*PROBLEM TO WORK ON*. Word for word, transcribe every line from the one holding "Image resolution: width=838" through the end of the records, but not the pictures.

*DATA SECTION*.
Content starts

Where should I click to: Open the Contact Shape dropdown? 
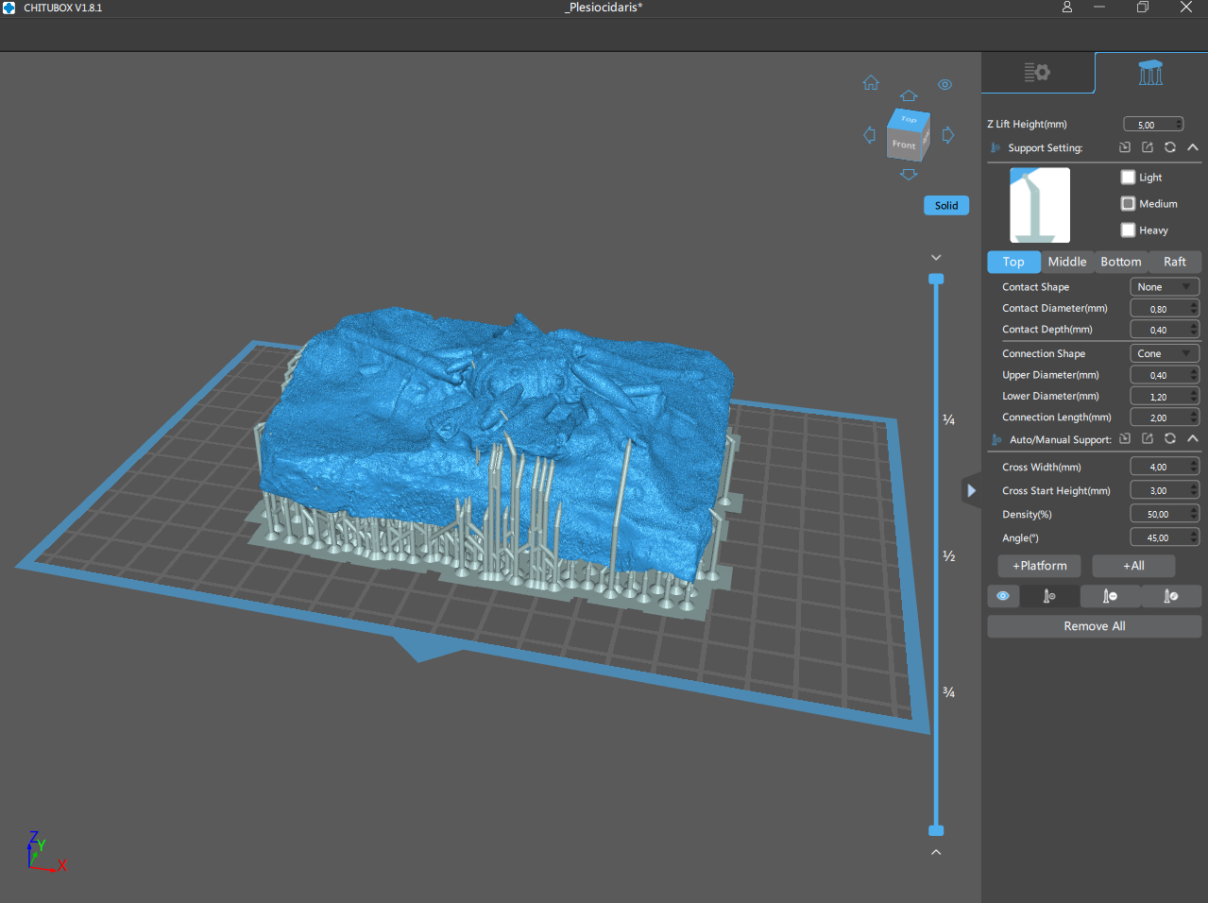1164,287
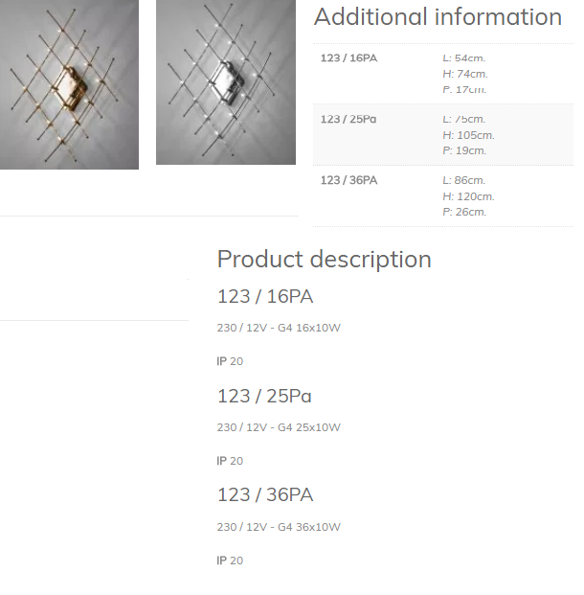584x595 pixels.
Task: Click the P: 19cm. dimension value
Action: 464,150
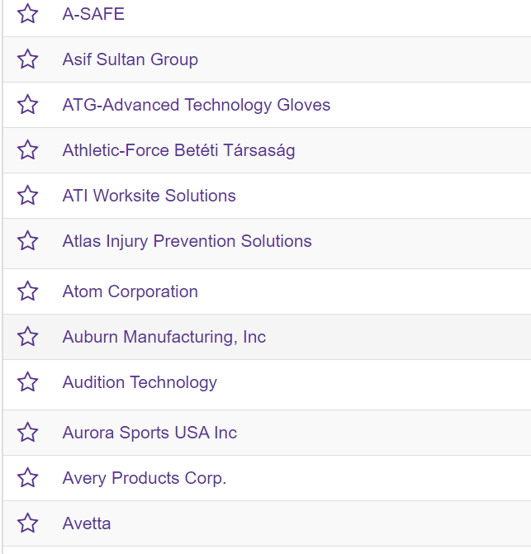The width and height of the screenshot is (531, 554).
Task: Star the Audition Technology entry
Action: click(x=27, y=382)
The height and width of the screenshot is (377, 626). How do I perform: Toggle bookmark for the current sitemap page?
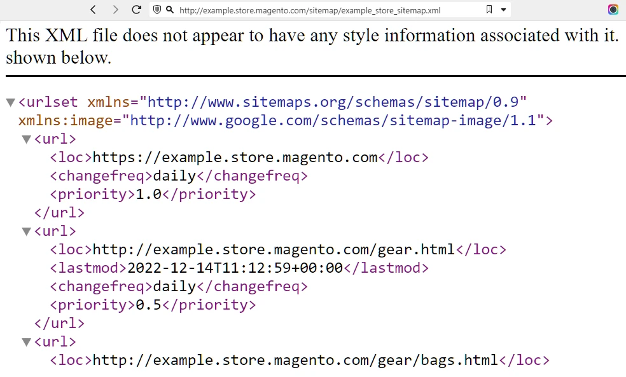point(489,10)
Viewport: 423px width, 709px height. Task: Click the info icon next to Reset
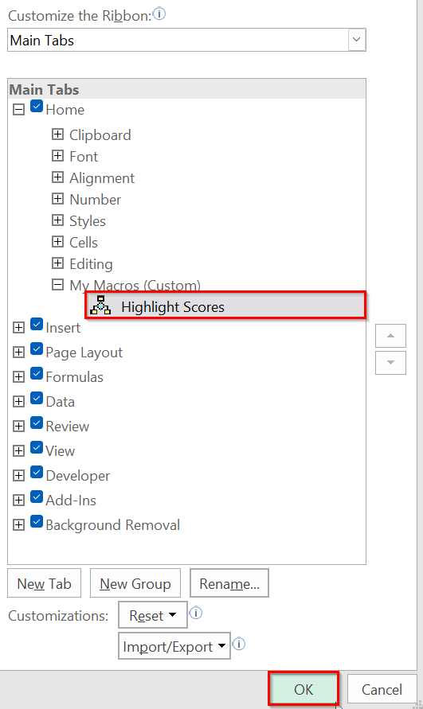[x=196, y=614]
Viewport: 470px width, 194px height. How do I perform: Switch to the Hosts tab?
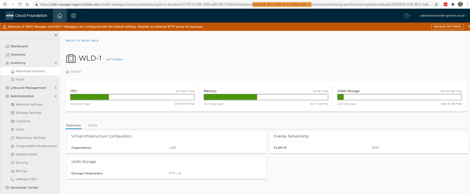92,125
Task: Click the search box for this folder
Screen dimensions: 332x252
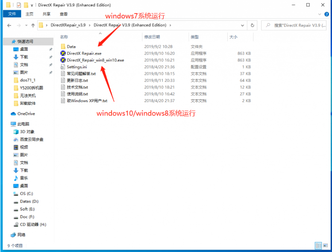Action: pos(297,25)
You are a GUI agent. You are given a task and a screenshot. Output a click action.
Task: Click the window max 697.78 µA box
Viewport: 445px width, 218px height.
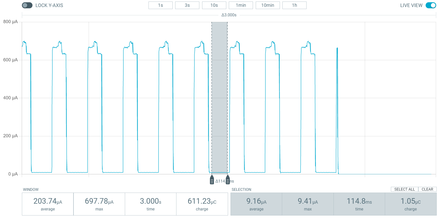(99, 204)
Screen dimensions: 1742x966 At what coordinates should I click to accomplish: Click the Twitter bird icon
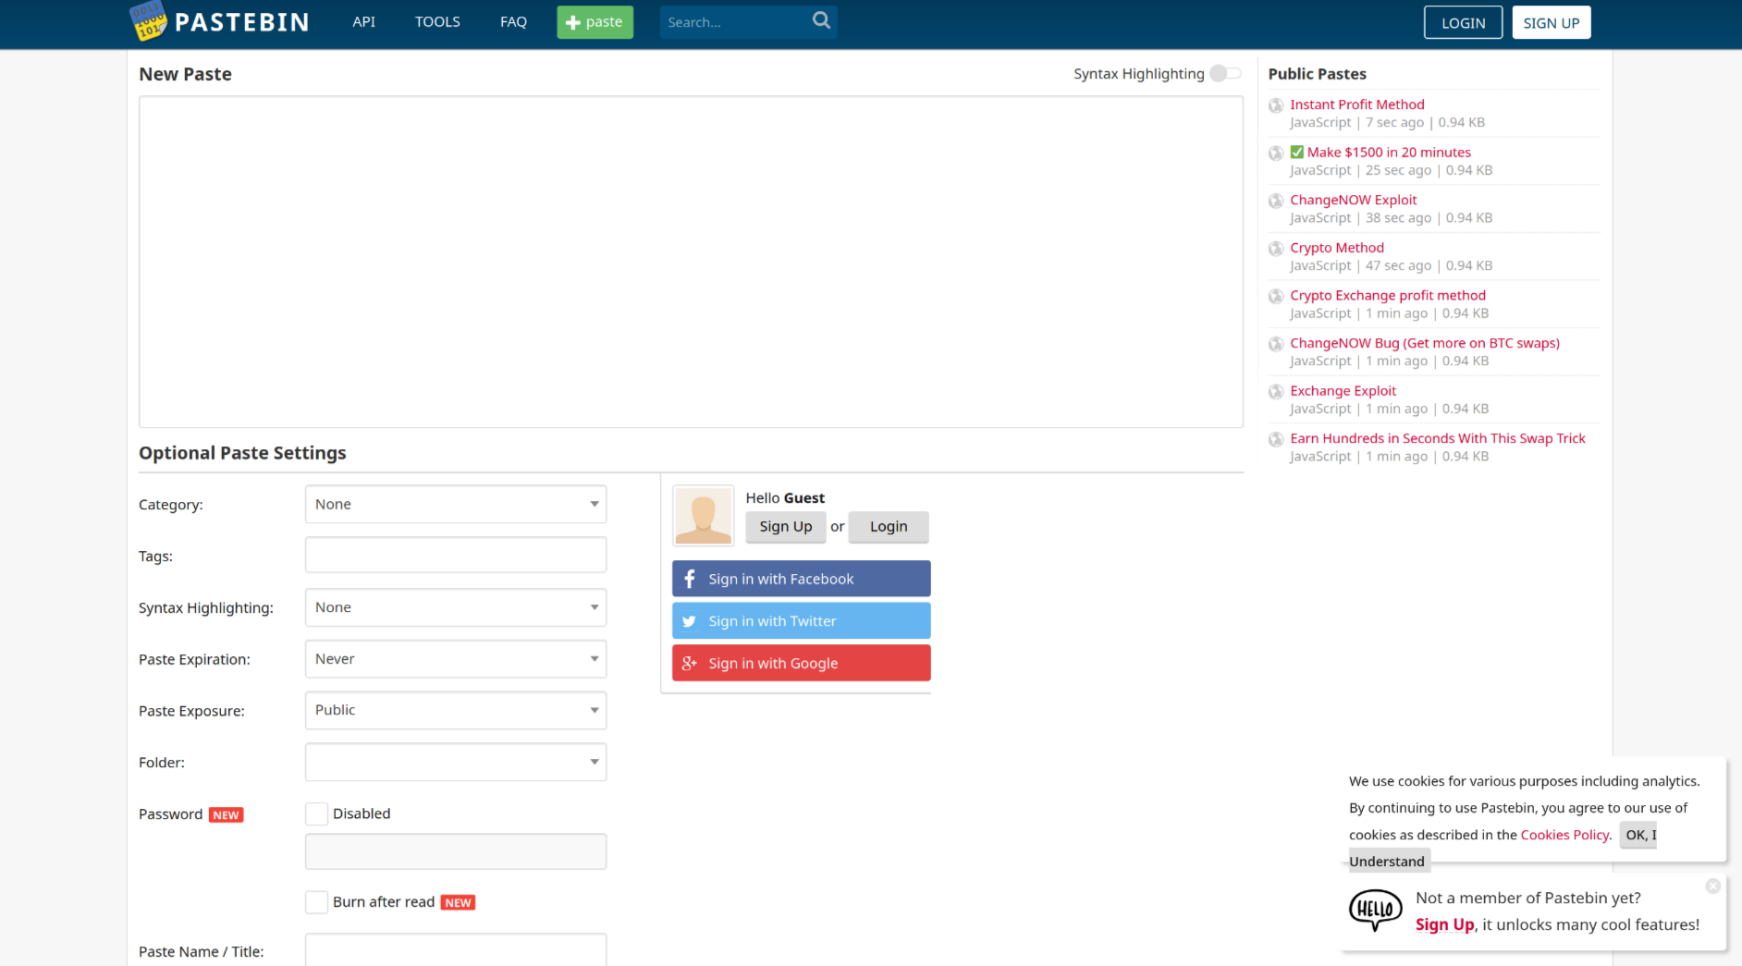pos(690,621)
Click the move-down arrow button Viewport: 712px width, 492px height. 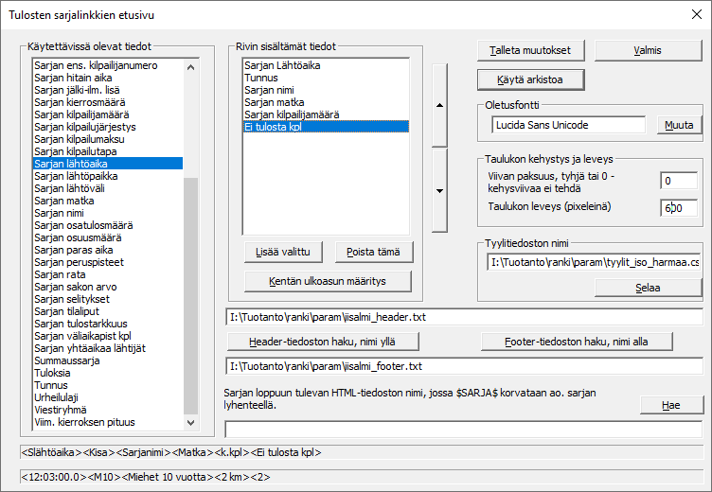[438, 190]
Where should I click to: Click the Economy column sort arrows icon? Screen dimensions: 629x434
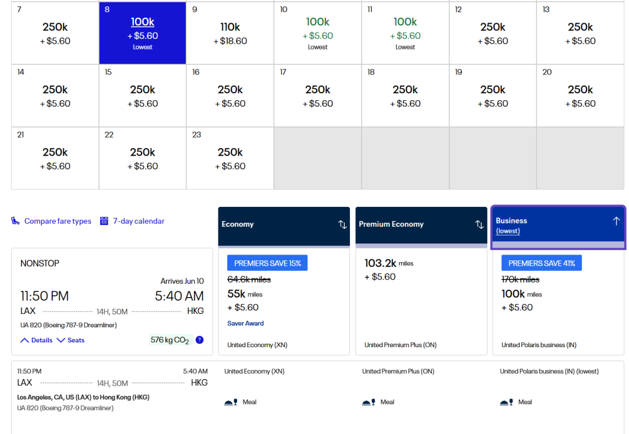(x=342, y=224)
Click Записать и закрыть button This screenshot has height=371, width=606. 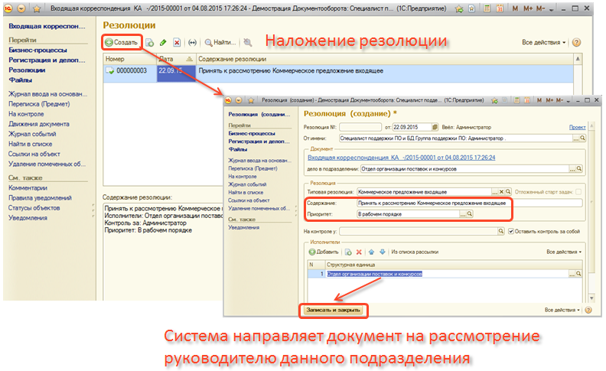[x=332, y=311]
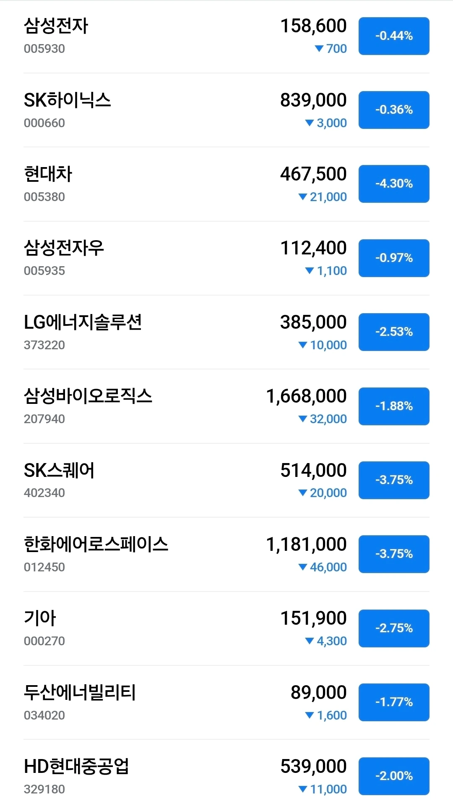Tap the -4.30% change badge

click(393, 184)
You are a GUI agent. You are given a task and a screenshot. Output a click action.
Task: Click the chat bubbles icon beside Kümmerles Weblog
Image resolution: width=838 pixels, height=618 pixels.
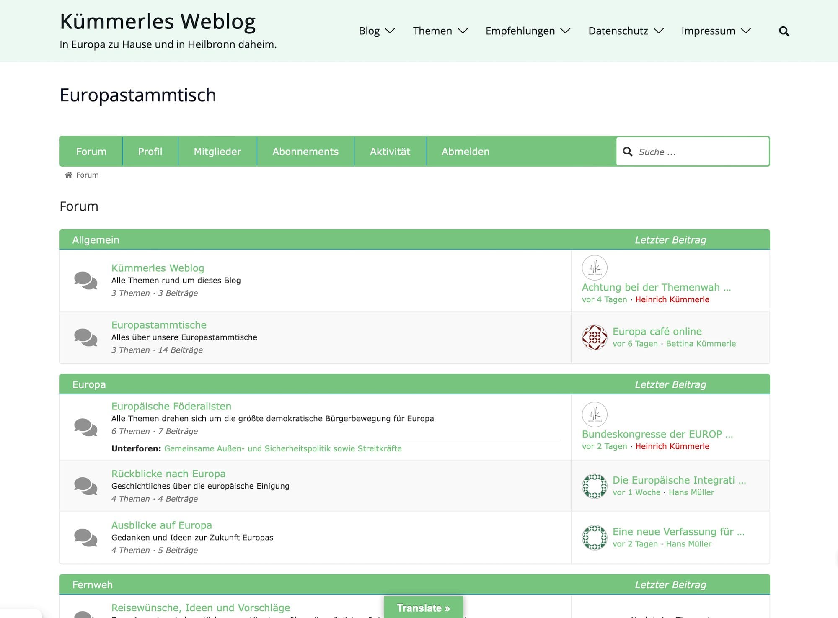click(85, 281)
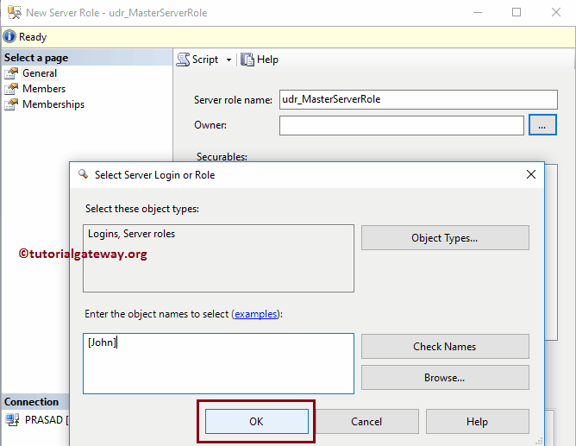Click the PRASAD server connection icon
Image resolution: width=576 pixels, height=446 pixels.
[12, 419]
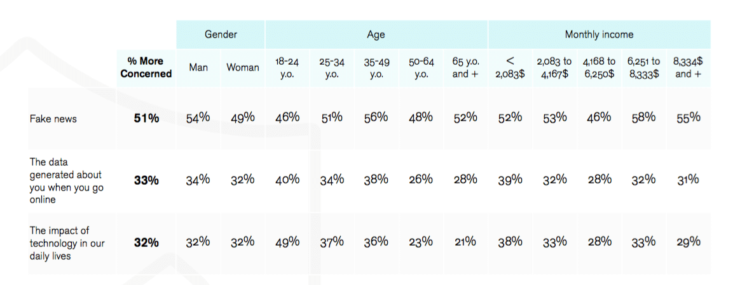747x285 pixels.
Task: Select the Age column group header
Action: coord(376,34)
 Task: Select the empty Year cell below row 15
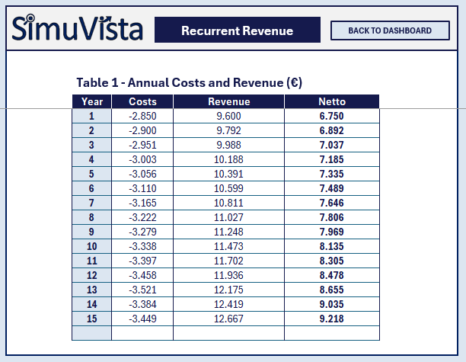[x=91, y=333]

Content ends

*THE COMPLETED TASK*.
Image resolution: width=838 pixels, height=618 pixels.
click(85, 281)
Click the PRASAD server connection icon
Image resolution: width=576 pixels, height=446 pixels.
[12, 419]
747x285 pixels.
Task: Select the Age column group header
Action: coord(376,34)
 Task: Select the empty Year cell below row 15
[x=91, y=333]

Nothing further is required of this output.